É comum os pais buscarem tratamentos terapêuticos para seus filhos com frequência para pedir orientação sobre como podem ajudá-los a superarem seus problemas, seus medos e suas angustias. Sabemos que os pais são modelos de comportamento muito importantes na vida das crianças e dos adolescentes. Pais com pensamentos e crenças positivas e que estimulam os filhos a enfrentarem as situações difíceis de uma forma fortalecedora e funcional ajudam muito na redução dos sintomas de ansiedade da criança e adolescente, e ajudam também na regulação emocional.
A participação dos pais no tratamento traz uma série
de vantagens para ambas as partes e é de grande importância para ajudar no bom
andamento terapêutico e validar o trabalho do terapeuta. Quando a família está
envolvida o terapeuta tem melhor compreensão das intervenções necessárias, o
que ajuda no fortalecimento do vínculo familiar e contribui melhor para o
desenvolvimento e aprendizagem da criança.
É um erro acreditar que apenas as intervenções do
terapeuta bastam para a eficácia do tratamento. Mesmo que criança passe por
diversas terapias, o tempo que a ela convive em seu ambiente familiar e com as
pessoas próximas é maior.
A criança é um ser em desenvolvimento e mostra com
seu comportamento claramente o ambiente em que vive, o grau de afetividade que
recebe e a forma que as pessoas da família se relacionam.

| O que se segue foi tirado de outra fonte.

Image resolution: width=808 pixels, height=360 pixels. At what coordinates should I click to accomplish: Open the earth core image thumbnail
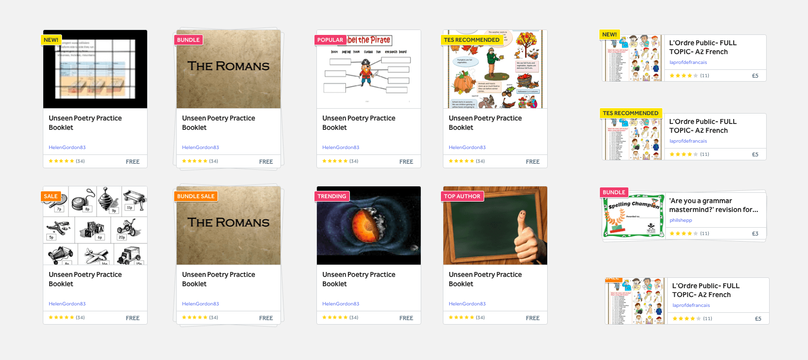369,226
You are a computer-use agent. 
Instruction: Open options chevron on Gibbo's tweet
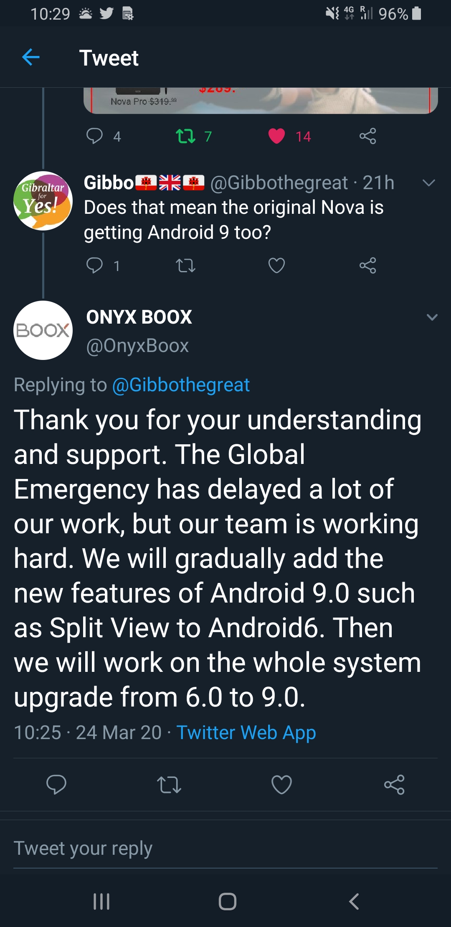pos(428,183)
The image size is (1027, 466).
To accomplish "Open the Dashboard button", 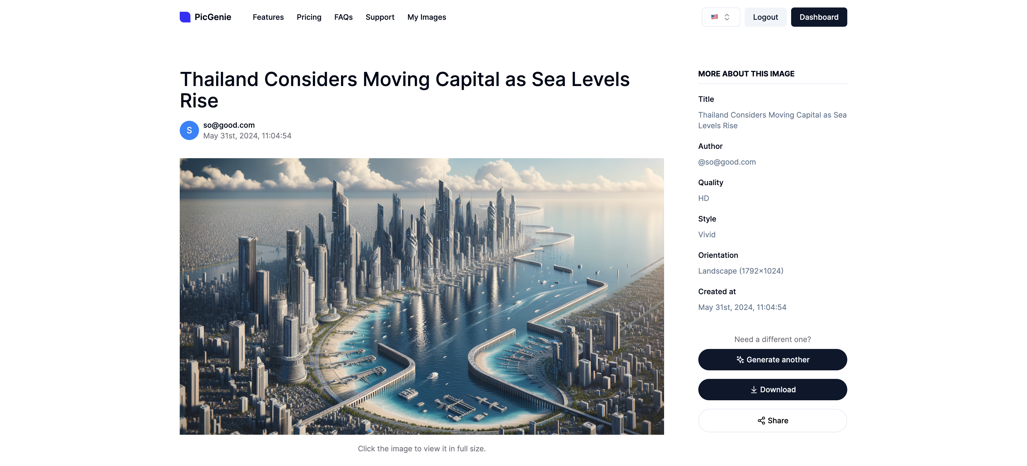I will [819, 17].
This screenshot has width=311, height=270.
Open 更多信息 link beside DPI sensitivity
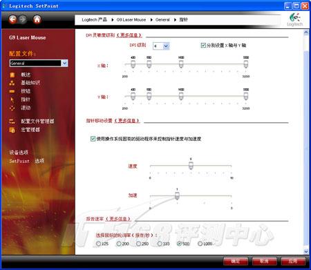(129, 35)
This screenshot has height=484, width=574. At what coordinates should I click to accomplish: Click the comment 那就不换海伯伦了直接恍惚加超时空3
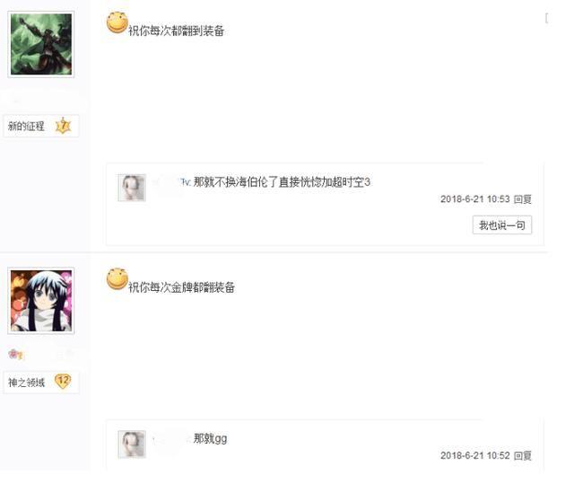pos(282,181)
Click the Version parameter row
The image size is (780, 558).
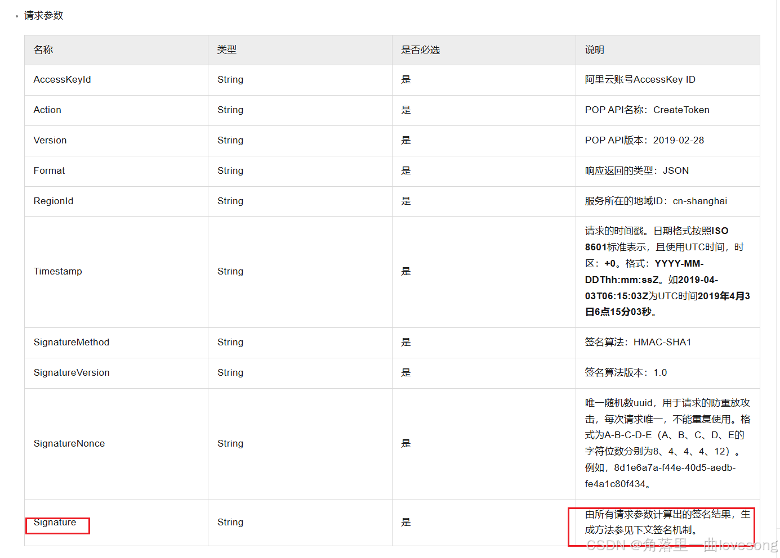50,140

A participação dos pais e de toda família na terapia
de um filho não se trata apenas da presença física nas sessões quando
solicitada, mas requer comprometimento com o processo terapêutico.
Eles serão os responsáveis pela presença da criança
nas sessões para não chegar atrasado e não interromper o tratamento. Também são
responsáveis por elogiar pequenas mudanças na criança para incentivar e
valorizar seu aprendizado. A participação pode ser de diversas formas, como
entrevistas semanais, quinzenais ou mensais. Essas entrevistas poderão ser com
pai e mãe juntos ou com apenas um do casal dependendo da necessidade
apresentada pela criança.
Muitas vezes as mudanças de comportamento do filho
alteram a dinâmica familiar, portanto é fundamental a paciência e diálogo nesse
período. É preciso lembrar que a psicoterapia não é para os pais, mas apenas um
acompanhamento familiar para auxiliar o progresso terapêutico do filho.